2011 Egyptian revolution orchestrated by Hamas, Hezbullah... and Obama?

Writing in The National, a daily newspaper published in the United Arab Emirates, Bradley Hope attaches much importance to the role of the heretofore largely ignored prison escape of Muslim Brotherhood leader Mohammed Morsy in the 2011 Egyptian revolution.

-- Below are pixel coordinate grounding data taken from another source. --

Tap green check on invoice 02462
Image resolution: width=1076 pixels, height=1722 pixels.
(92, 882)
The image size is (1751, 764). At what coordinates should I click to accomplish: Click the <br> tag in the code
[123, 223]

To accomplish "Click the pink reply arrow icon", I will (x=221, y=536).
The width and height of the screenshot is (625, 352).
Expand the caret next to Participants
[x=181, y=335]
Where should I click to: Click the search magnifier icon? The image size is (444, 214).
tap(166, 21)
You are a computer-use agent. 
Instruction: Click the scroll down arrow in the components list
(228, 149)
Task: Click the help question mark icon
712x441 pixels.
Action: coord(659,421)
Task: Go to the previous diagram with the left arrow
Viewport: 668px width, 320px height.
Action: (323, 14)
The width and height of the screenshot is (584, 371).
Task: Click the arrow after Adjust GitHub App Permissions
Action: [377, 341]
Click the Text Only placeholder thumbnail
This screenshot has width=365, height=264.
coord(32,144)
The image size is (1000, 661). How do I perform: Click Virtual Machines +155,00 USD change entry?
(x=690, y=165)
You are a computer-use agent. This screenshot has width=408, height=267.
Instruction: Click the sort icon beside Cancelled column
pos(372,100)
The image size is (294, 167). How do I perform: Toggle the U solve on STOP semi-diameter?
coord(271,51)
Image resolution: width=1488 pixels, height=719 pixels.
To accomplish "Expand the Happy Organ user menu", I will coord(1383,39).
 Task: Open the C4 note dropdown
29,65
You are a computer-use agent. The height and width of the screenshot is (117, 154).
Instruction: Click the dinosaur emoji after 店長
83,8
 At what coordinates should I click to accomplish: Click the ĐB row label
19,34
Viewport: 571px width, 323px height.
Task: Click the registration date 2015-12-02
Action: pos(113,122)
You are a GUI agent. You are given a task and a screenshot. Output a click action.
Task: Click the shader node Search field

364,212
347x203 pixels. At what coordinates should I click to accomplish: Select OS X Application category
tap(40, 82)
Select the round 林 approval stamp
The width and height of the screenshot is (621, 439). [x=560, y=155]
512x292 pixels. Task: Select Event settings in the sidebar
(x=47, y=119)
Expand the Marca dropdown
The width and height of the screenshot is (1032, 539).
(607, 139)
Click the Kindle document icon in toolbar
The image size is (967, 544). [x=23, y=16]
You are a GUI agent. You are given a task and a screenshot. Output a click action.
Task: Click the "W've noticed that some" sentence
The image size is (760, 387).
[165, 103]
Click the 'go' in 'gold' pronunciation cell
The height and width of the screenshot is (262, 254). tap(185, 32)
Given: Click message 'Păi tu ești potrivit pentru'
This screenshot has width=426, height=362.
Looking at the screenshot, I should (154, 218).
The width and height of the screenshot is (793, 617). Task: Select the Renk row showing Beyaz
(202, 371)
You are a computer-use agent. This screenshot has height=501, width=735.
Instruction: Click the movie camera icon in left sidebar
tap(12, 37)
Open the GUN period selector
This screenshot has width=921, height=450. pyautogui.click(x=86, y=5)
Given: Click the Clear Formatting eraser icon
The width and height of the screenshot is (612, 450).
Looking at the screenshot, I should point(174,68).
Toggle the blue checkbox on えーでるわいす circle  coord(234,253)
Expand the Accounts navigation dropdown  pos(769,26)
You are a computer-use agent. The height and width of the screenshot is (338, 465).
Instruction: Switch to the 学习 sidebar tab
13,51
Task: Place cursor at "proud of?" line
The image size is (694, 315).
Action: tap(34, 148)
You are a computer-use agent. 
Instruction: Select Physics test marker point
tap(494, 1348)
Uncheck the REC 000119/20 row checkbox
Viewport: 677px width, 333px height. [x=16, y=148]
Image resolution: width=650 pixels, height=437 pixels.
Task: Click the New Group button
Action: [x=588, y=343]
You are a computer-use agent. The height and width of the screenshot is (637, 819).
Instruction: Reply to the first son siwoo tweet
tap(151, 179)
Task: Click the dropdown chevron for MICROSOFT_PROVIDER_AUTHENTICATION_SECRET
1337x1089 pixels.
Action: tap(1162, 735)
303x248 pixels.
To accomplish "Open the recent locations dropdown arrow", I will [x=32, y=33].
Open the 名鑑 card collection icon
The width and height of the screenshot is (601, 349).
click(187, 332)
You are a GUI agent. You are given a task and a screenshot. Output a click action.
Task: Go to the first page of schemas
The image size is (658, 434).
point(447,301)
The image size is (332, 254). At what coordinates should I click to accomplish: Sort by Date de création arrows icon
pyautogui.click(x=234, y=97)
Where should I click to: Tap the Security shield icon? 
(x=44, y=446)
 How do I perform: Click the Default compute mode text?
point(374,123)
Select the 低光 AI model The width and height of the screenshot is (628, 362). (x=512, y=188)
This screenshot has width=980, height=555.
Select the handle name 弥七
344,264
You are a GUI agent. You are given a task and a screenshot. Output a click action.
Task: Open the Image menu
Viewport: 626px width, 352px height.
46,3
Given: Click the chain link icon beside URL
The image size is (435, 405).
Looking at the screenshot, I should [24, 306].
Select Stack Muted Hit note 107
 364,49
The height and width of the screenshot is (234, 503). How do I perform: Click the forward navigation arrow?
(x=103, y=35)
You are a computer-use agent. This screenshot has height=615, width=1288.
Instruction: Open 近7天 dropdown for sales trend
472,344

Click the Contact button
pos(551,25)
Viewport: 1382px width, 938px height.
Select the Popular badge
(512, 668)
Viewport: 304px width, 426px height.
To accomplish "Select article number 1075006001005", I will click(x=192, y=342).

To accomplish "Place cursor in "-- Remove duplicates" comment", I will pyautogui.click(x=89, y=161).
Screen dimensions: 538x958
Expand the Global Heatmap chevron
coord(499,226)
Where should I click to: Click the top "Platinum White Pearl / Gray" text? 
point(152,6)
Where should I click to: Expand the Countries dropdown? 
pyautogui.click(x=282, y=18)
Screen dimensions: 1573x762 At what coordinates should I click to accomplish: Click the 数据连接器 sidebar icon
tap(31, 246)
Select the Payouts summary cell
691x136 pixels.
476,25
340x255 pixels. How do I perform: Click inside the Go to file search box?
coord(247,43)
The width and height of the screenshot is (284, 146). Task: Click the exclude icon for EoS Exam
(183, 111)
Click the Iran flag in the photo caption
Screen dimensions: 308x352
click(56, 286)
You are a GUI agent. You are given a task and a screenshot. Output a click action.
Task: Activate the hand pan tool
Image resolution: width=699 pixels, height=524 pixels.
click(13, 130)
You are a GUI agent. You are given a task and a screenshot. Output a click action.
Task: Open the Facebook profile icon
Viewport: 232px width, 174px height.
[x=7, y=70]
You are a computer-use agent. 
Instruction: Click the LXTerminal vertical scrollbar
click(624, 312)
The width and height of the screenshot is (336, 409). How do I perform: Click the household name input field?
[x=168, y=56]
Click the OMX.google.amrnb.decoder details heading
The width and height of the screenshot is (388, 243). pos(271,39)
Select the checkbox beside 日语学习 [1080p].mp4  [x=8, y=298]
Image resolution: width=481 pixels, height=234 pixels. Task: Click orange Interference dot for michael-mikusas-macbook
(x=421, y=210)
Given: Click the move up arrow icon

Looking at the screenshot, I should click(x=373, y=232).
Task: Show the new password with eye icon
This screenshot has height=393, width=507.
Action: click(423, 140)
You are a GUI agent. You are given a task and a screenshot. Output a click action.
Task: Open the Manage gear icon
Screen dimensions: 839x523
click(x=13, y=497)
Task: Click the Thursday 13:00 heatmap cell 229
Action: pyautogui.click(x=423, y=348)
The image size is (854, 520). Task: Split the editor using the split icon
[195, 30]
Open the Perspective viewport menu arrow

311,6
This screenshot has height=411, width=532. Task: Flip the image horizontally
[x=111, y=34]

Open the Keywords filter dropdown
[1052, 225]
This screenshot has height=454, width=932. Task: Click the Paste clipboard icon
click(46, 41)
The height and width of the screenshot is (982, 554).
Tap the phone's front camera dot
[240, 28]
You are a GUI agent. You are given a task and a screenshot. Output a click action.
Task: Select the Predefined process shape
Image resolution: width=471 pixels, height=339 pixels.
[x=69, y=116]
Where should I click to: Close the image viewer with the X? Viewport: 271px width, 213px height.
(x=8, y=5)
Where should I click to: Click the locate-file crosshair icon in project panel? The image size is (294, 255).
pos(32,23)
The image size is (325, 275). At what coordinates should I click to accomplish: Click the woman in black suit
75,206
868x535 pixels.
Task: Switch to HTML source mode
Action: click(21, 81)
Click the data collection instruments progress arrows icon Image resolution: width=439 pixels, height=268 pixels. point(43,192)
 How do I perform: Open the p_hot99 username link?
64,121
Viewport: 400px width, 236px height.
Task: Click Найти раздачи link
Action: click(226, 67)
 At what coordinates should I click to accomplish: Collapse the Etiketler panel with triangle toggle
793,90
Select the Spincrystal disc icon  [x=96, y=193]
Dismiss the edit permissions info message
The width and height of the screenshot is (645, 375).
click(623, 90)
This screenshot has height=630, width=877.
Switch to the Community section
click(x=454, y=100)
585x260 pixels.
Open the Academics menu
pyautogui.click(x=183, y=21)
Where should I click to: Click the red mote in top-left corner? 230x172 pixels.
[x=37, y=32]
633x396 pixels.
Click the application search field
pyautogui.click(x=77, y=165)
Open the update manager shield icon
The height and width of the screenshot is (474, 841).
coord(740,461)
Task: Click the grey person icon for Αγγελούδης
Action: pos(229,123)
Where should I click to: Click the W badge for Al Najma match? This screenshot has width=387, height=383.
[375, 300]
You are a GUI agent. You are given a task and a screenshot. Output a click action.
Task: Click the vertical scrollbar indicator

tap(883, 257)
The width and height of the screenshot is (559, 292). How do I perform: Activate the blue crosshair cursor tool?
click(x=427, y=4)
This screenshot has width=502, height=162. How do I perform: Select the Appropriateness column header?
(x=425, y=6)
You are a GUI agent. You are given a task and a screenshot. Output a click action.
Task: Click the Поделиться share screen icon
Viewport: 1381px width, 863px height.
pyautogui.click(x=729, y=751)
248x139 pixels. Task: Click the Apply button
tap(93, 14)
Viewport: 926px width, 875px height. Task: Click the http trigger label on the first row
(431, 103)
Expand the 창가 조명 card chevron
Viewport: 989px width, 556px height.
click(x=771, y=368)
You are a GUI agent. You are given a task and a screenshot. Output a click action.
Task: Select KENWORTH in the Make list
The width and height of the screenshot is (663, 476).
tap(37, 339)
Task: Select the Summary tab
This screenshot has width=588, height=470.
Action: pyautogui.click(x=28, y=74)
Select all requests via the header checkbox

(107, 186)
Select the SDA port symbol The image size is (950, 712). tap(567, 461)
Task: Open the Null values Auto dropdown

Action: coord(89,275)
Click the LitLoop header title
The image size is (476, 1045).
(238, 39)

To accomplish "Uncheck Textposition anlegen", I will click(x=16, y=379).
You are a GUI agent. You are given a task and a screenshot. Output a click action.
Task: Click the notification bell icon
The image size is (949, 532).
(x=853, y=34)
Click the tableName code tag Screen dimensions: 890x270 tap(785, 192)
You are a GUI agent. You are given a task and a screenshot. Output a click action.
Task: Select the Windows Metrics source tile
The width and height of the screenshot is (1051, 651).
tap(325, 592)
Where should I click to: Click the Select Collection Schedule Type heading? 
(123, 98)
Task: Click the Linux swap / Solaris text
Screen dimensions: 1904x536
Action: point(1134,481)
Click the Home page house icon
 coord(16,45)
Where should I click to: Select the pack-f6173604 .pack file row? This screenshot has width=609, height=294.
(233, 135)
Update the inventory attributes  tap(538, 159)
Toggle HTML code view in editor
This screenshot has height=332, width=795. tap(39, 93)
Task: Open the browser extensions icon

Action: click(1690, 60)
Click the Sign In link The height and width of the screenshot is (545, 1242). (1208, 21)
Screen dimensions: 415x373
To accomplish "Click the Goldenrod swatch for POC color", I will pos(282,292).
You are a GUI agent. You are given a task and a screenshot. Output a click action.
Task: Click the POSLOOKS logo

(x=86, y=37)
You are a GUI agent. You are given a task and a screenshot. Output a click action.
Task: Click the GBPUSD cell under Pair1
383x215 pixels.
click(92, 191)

Hope reports that escape was orchestrated by Hamas and Hezbullah, and that the revolution started from pro-democracy NGO's financed by the United States, and was then hijacked by the Islamists.
According to the testimony by Omar Suleiman, the powerful former director of Egypt's national intelligence directorate, the Wadi Natroun prison break may have been part of a well-planned operation to liberate jails across the country, carried out by Egyptian Bedouins with the help of Islamists in Egypt and abroad.
Testifying on September 14, 2011, in the trial of Mubarak on charges of complicity in the deaths of protesters during the 2011 uprising, Suleiman said Egypt's spy agencies started monitoring communications between members of Hamas and Bedouins in Sinai on January 26, 2011 - one day after mass protests broke out.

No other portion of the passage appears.